Detailed Description
I was interested in tracking a single file instead of a folder and implemented this modified method:
@Override
public StreamResult<Stream<Part>> openPartStream() {
try {
Stream<Part> stream = openRecordsStream(watchService)
.filter(Objects::nonNull)
.flatMap(it -> it.pollEvents().stream())
.filter(it -> {
// Use the context (Path) of the event and compare with our file’s name.
String eventFileName = it.context().toString();
String sourceFileName = sourceFile.toPath().getFileName().toString();
monitor.debug("Processing event for file " + eventFileName + " (filter: " + sourceFile.getName() + "): " + eventFileName.equals(sourceFileName));
return eventFileName.equals(sourceFileName);
})
.map(it -> it.context().toString())
.map(it -> Paths.get(sourceFolder.toURI()).resolve(it))
.map(StreamingPart::new);
return StreamResult.success(stream);
} catch (Exception e) {
monitor.warning("Failed to open part stream: " + e.getMessage(), e);
return StreamResult.failure(new StreamFailure(List.of(e.getMessage()), StreamFailure.Reason.GENERAL_ERROR));
}
}I added a debug line for each modification, and the line does show up in the log each time I make a change to a file, but still the transfer only happens when 5 cumulative modifications happen:
connector_provider | DEBUG 2025-06-18T10:34:48.093194226 TransferProcess: ID 347a5688-016c-4984-965f-86966d1e6243. send transfer start to http://local_proxy:4443/connector_consumer/protocol
connector_provider | DEBUG 2025-06-18T10:34:48.098634968 [TransferProcessManagerImpl] TransferProcess 347a5688-016c-4984-965f-86966d1e6243 is now in state STARTED
connector_provider | DEBUG 2025-06-18T10:34:48.696326236 DataFlow: ID 347a5688-016c-4984-965f-86966d1e6243. start data flow
connector_provider | DEBUG 2025-06-18T10:34:48.696560269 [File monitoring streaming data source factory] Creating FileMonitoringStreaming data source...

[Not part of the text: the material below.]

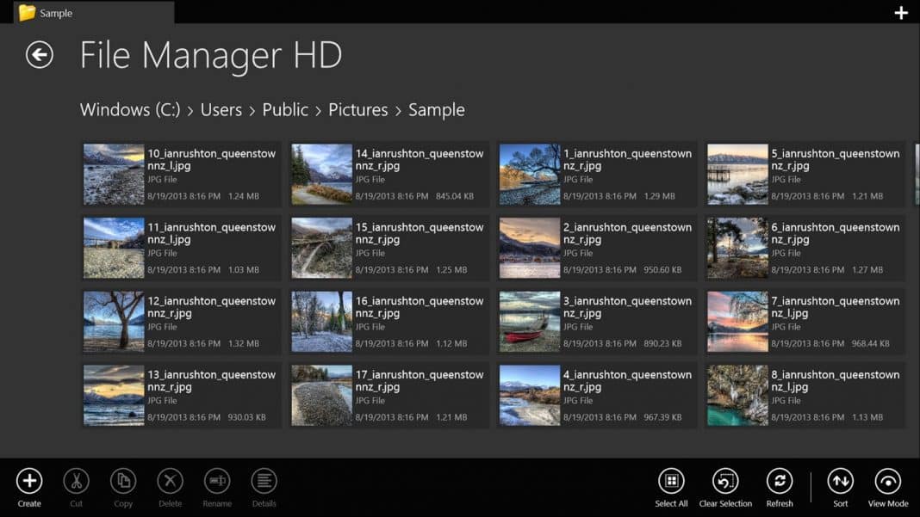The height and width of the screenshot is (517, 920).
Task: Select file 12_ianrushton_queenstownnz_r.jpg
Action: pos(181,322)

connector_provider | DEBUG 2025-06-18T10:34:48.696652043 [File monitoring streaming data source factory] File /sourcefolder/file_asset.txt is valid.
connector_provider | DEBUG 2025-06-18T10:34:48.700191929 Transferring from FileStreaming to HttpData.

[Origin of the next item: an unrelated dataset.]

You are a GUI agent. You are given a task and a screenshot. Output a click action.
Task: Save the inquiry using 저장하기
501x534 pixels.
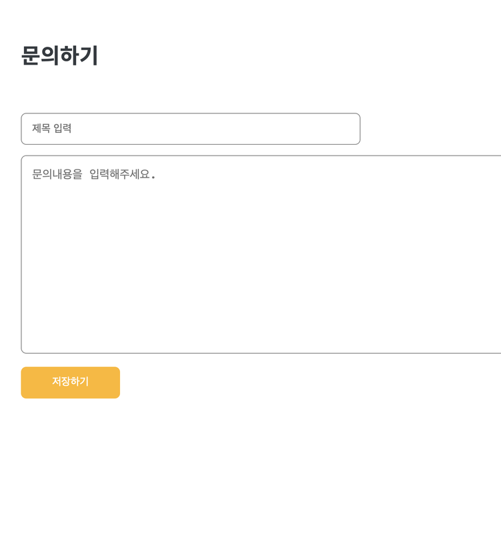click(x=71, y=382)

connector_provider | DEBUG 2025-06-18T10:35:04.382790103 [FileMonitoringStreamingDataSource] Processing event for file file_asset.txt (filter: file_asset.txt): true
connector_provider | DEBUG 2025-06-18T10:35:10.59523144 [FileMonitoringStreamingDataSource] Processing event for file file_asset.txt (filter: file_asset.txt): true
connector_provider | DEBUG 2025-06-18T10:35:14.318823737 [FileMonitoringStreamingDataSource] Processing event for file file_asset.txt (filter: file_asset.txt): true
connector_provider | DEBUG 2025-06-18T10:35:19.493022572 [FileMonitoringStreamingDataSource] Processing event for file file_asset.txt (filter: file_asset.txt): true
connector_provider | DEBUG 2025-06-18T10:35:24.086583221 [FileMonitoringStreamingDataSource] Processing event for file file_asset.txt (filter: file_asset.txt): true
It's possible that I missed some configuration where it is possible to set this behaviour, but it looks to me like the Connector caches internally the events until a threshold (of 5, in this case) is hit. Am I missing something to control this or did I not understand the intended usage of the streaming case?